[TASK PROMPT]:
Every record below, from the first line to the last, is to be set down again exactly.

Saved entries:
______

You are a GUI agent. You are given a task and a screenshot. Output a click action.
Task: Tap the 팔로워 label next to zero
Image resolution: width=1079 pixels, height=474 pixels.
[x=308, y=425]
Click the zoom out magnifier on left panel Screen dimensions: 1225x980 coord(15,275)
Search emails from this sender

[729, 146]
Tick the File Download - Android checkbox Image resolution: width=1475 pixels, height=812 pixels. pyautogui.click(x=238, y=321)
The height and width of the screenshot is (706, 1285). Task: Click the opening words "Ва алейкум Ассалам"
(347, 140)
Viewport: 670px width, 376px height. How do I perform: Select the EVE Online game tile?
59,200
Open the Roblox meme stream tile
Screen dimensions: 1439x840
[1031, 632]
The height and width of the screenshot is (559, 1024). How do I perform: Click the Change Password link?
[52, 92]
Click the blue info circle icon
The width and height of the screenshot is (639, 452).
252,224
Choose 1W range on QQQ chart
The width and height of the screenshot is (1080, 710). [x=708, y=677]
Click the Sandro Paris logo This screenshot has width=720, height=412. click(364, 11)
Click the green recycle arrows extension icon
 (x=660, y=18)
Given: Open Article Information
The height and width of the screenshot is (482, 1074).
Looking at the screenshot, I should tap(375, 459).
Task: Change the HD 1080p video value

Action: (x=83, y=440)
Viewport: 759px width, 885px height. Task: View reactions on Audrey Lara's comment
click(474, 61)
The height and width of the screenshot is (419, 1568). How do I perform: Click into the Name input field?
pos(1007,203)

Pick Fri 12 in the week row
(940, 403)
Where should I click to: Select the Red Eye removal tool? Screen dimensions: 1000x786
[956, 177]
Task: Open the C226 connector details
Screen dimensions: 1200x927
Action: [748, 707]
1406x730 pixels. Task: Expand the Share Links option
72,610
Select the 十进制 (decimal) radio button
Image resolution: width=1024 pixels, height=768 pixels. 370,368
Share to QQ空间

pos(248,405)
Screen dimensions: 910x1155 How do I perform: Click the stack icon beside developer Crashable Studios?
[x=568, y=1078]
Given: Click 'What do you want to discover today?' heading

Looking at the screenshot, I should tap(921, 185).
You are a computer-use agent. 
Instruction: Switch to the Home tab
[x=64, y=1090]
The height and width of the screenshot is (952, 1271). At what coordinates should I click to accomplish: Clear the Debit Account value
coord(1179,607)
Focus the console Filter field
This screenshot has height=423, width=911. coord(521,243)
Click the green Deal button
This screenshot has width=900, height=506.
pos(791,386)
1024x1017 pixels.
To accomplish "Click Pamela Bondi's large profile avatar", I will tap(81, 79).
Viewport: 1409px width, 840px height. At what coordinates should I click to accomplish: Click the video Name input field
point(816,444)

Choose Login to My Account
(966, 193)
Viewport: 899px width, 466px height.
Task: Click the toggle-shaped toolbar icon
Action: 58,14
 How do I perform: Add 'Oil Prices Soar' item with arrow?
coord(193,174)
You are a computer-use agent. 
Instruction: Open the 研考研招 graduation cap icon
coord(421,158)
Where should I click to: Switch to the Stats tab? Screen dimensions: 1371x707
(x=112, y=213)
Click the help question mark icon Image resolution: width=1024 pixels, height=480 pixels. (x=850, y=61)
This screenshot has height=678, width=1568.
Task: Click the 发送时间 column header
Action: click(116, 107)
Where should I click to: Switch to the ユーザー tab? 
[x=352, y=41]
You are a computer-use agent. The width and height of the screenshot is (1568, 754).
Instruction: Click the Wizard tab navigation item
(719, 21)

______

[THE ANSWER]:
You are a GUI agent. You are given a task and a screenshot. Output a click action.
Task: Tap the 팔로워 label next to zero
Image resolution: width=1079 pixels, height=474 pixels.
[x=308, y=425]
Click the zoom out magnifier on left panel Screen dimensions: 1225x980 coord(15,275)
Search emails from this sender

[729, 146]
Tick the File Download - Android checkbox Image resolution: width=1475 pixels, height=812 pixels. pyautogui.click(x=238, y=321)
The height and width of the screenshot is (706, 1285). Task: Click the opening words "Ва алейкум Ассалам"
(347, 140)
Viewport: 670px width, 376px height. How do I perform: Select the EVE Online game tile?
59,200
Open the Roblox meme stream tile
Screen dimensions: 1439x840
[1031, 632]
The height and width of the screenshot is (559, 1024). How do I perform: Click the Change Password link?
[52, 92]
Click the blue info circle icon
The width and height of the screenshot is (639, 452).
252,224
Choose 1W range on QQQ chart
The width and height of the screenshot is (1080, 710). [x=708, y=677]
Click the Sandro Paris logo This screenshot has width=720, height=412. click(364, 11)
Click the green recycle arrows extension icon
 (x=660, y=18)
Given: Open Article Information
The height and width of the screenshot is (482, 1074).
Looking at the screenshot, I should tap(375, 459).
Task: Change the HD 1080p video value

Action: (x=83, y=440)
Viewport: 759px width, 885px height. Task: View reactions on Audrey Lara's comment
click(474, 61)
The height and width of the screenshot is (419, 1568). How do I perform: Click into the Name input field?
pos(1007,203)

Pick Fri 12 in the week row
(940, 403)
Where should I click to: Select the Red Eye removal tool? Screen dimensions: 1000x786
[956, 177]
Task: Open the C226 connector details
Screen dimensions: 1200x927
Action: [748, 707]
1406x730 pixels. Task: Expand the Share Links option
72,610
Select the 十进制 (decimal) radio button
Image resolution: width=1024 pixels, height=768 pixels. 370,368
Share to QQ空间

pos(248,405)
Screen dimensions: 910x1155 How do I perform: Click the stack icon beside developer Crashable Studios?
[x=568, y=1078]
Given: Click 'What do you want to discover today?' heading

Looking at the screenshot, I should tap(921, 185).
You are a computer-use agent. 
Instruction: Switch to the Home tab
[x=64, y=1090]
The height and width of the screenshot is (952, 1271). At what coordinates should I click to accomplish: Clear the Debit Account value
coord(1179,607)
Focus the console Filter field
This screenshot has height=423, width=911. coord(521,243)
Click the green Deal button
This screenshot has width=900, height=506.
pos(791,386)
1024x1017 pixels.
To accomplish "Click Pamela Bondi's large profile avatar", I will tap(81, 79).
Viewport: 1409px width, 840px height. At what coordinates should I click to accomplish: Click the video Name input field
point(816,444)

Choose Login to My Account
(966, 193)
Viewport: 899px width, 466px height.
Task: Click the toggle-shaped toolbar icon
Action: 58,14
 How do I perform: Add 'Oil Prices Soar' item with arrow?
coord(193,174)
You are a computer-use agent. 
Instruction: Open the 研考研招 graduation cap icon
coord(421,158)
Where should I click to: Switch to the Stats tab? Screen dimensions: 1371x707
(x=112, y=213)
Click the help question mark icon Image resolution: width=1024 pixels, height=480 pixels. (x=850, y=61)
This screenshot has height=678, width=1568.
Task: Click the 发送时间 column header
Action: click(116, 107)
Where should I click to: Switch to the ユーザー tab? 
[x=352, y=41]
You are a computer-use agent. The width and height of the screenshot is (1568, 754).
Instruction: Click the Wizard tab navigation item
(719, 21)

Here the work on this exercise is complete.